» Data for review
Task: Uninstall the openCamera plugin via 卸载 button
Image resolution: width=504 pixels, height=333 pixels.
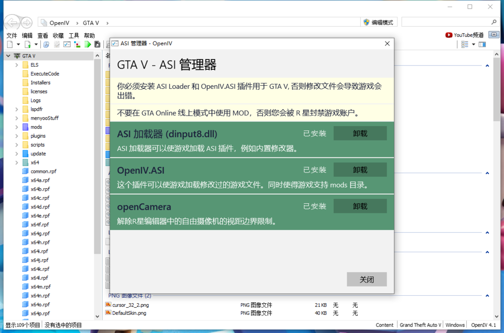Action: click(x=360, y=206)
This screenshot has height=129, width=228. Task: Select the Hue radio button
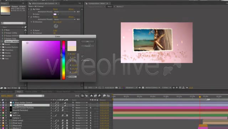coord(68,54)
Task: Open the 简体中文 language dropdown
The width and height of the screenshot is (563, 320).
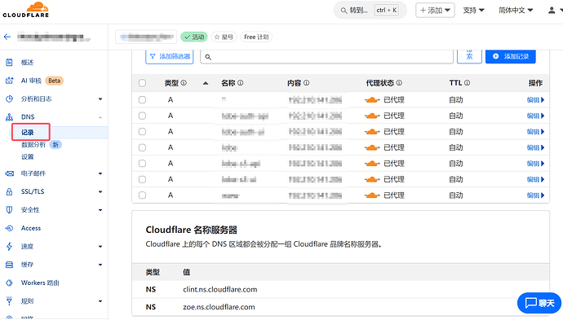Action: tap(516, 11)
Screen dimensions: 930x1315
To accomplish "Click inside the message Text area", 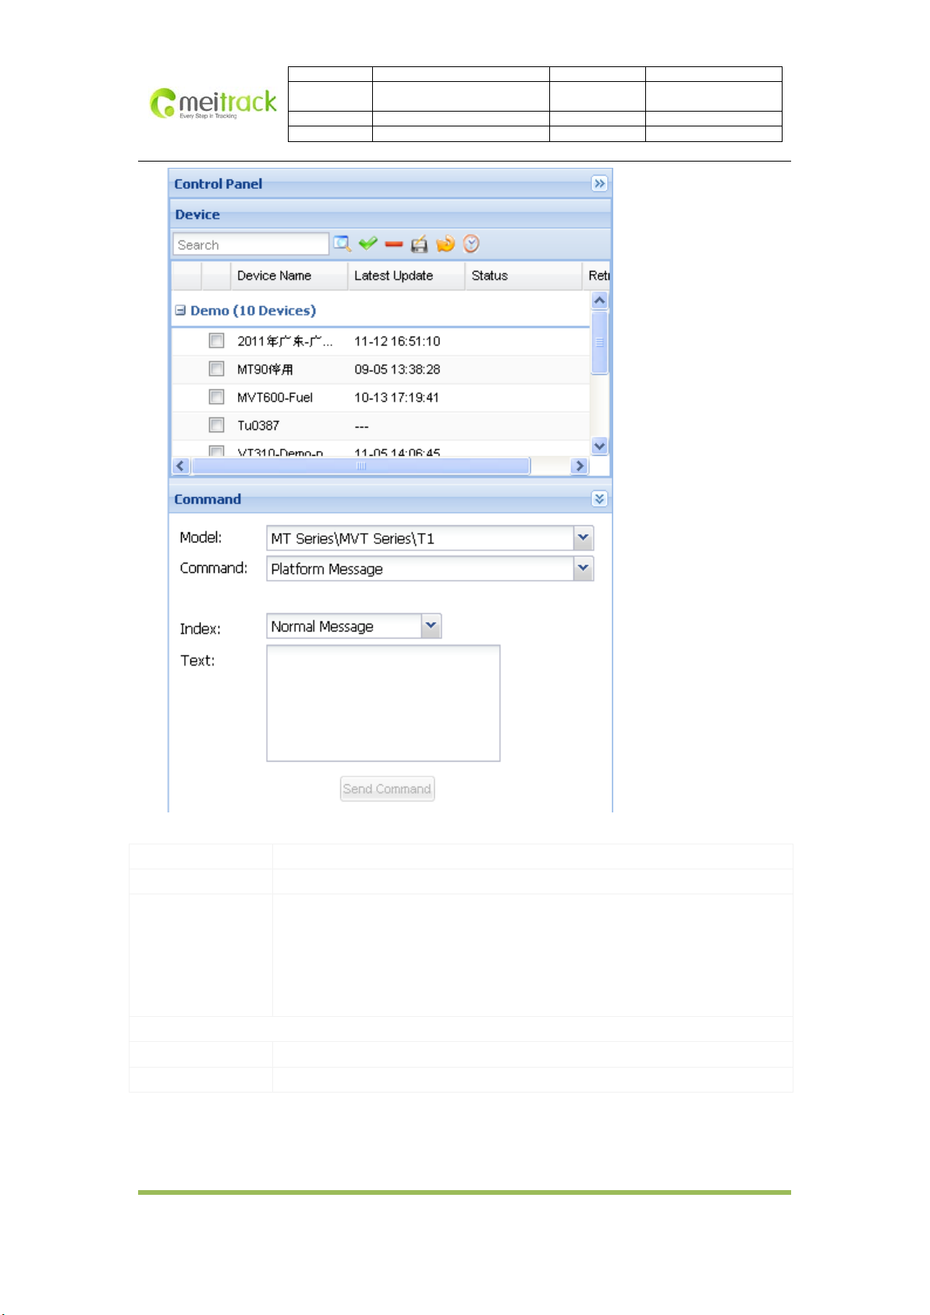I will coord(383,702).
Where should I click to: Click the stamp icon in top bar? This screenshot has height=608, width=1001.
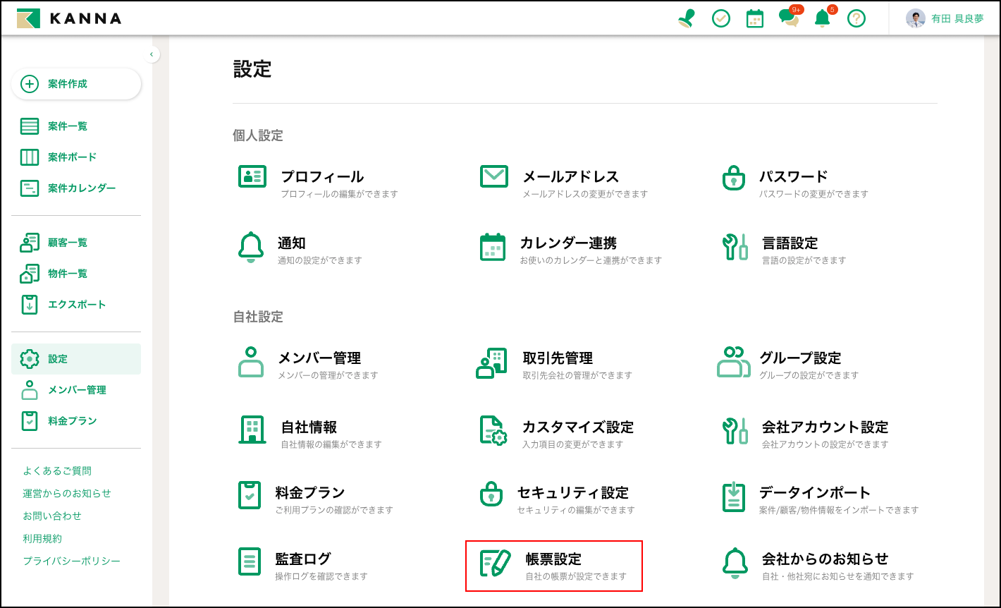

» Work order
In the listing above, find the line with "This screenshot has height=129, width=228." and the line with "Screen dimensions: 930x1315". Copy both of them and every line between, exactly, but not the pictures.

» Written solution
This screenshot has height=129, width=228. Task: Select the Hue radio button
coord(68,54)
Task: Open the 简体中文 language dropdown
The width and height of the screenshot is (563, 320).
Action: tap(516, 11)
Screen dimensions: 930x1315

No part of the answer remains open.